Task details: You are asked to write out the entries exactly as they are given.
BEGIN
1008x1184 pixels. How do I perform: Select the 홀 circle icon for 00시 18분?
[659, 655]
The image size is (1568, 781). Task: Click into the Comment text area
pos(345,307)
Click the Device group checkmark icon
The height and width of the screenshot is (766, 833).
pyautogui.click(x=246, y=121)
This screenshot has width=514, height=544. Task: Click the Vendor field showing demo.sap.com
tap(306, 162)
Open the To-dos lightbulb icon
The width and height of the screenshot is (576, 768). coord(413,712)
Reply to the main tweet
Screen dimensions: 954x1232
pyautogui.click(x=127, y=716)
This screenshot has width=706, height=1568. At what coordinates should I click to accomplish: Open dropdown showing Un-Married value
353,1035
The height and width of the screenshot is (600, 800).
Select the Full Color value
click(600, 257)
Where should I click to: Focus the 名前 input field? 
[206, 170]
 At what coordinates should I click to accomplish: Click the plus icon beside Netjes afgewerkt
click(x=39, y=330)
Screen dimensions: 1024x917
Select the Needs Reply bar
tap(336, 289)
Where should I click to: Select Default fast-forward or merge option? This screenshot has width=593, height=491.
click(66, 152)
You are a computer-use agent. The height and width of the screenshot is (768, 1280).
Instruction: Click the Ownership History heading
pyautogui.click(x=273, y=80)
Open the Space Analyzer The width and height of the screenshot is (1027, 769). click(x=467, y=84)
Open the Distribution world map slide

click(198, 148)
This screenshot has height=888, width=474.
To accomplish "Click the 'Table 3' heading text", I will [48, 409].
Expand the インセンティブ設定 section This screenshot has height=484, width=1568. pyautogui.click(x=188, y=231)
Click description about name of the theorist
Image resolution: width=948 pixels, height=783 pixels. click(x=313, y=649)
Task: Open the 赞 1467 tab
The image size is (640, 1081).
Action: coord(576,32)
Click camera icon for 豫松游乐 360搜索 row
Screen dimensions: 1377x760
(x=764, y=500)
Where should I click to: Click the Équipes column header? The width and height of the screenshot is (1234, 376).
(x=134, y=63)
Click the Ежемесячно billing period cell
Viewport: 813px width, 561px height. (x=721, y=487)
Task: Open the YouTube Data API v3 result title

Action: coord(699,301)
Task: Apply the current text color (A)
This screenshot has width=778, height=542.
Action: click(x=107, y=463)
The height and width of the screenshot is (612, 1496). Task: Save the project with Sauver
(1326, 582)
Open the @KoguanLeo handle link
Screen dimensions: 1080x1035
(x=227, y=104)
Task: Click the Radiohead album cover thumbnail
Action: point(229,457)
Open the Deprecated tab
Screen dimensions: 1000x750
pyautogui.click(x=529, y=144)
END
Your solution:
1008x1184 pixels. How do I perform: Select the 홀 circle icon for 00시 18분?
[659, 655]
The image size is (1568, 781). Task: Click into the Comment text area
pos(345,307)
Click the Device group checkmark icon
The height and width of the screenshot is (766, 833).
pyautogui.click(x=246, y=121)
This screenshot has width=514, height=544. Task: Click the Vendor field showing demo.sap.com
tap(306, 162)
Open the To-dos lightbulb icon
The width and height of the screenshot is (576, 768). coord(413,712)
Reply to the main tweet
Screen dimensions: 954x1232
pyautogui.click(x=127, y=716)
This screenshot has width=706, height=1568. At what coordinates should I click to accomplish: Open dropdown showing Un-Married value
353,1035
The height and width of the screenshot is (600, 800).
Select the Full Color value
click(600, 257)
Where should I click to: Focus the 名前 input field? 
[206, 170]
 At what coordinates should I click to accomplish: Click the plus icon beside Netjes afgewerkt
click(x=39, y=330)
Screen dimensions: 1024x917
Select the Needs Reply bar
tap(336, 289)
Where should I click to: Select Default fast-forward or merge option? This screenshot has width=593, height=491.
click(66, 152)
You are a computer-use agent. The height and width of the screenshot is (768, 1280).
Instruction: Click the Ownership History heading
pyautogui.click(x=273, y=80)
Open the Space Analyzer The width and height of the screenshot is (1027, 769). click(x=467, y=84)
Open the Distribution world map slide

click(198, 148)
This screenshot has height=888, width=474.
To accomplish "Click the 'Table 3' heading text", I will [48, 409].
Expand the インセンティブ設定 section This screenshot has height=484, width=1568. pyautogui.click(x=188, y=231)
Click description about name of the theorist
Image resolution: width=948 pixels, height=783 pixels. click(x=313, y=649)
Task: Open the 赞 1467 tab
The image size is (640, 1081).
Action: coord(576,32)
Click camera icon for 豫松游乐 360搜索 row
Screen dimensions: 1377x760
(x=764, y=500)
Where should I click to: Click the Équipes column header? The width and height of the screenshot is (1234, 376).
(x=134, y=63)
Click the Ежемесячно billing period cell
Viewport: 813px width, 561px height. (x=721, y=487)
Task: Open the YouTube Data API v3 result title

Action: coord(699,301)
Task: Apply the current text color (A)
This screenshot has width=778, height=542.
Action: click(x=107, y=463)
The height and width of the screenshot is (612, 1496). Task: Save the project with Sauver
(1326, 582)
Open the @KoguanLeo handle link
Screen dimensions: 1080x1035
(x=227, y=104)
Task: Click the Radiohead album cover thumbnail
Action: point(229,457)
Open the Deprecated tab
Screen dimensions: 1000x750
pyautogui.click(x=529, y=144)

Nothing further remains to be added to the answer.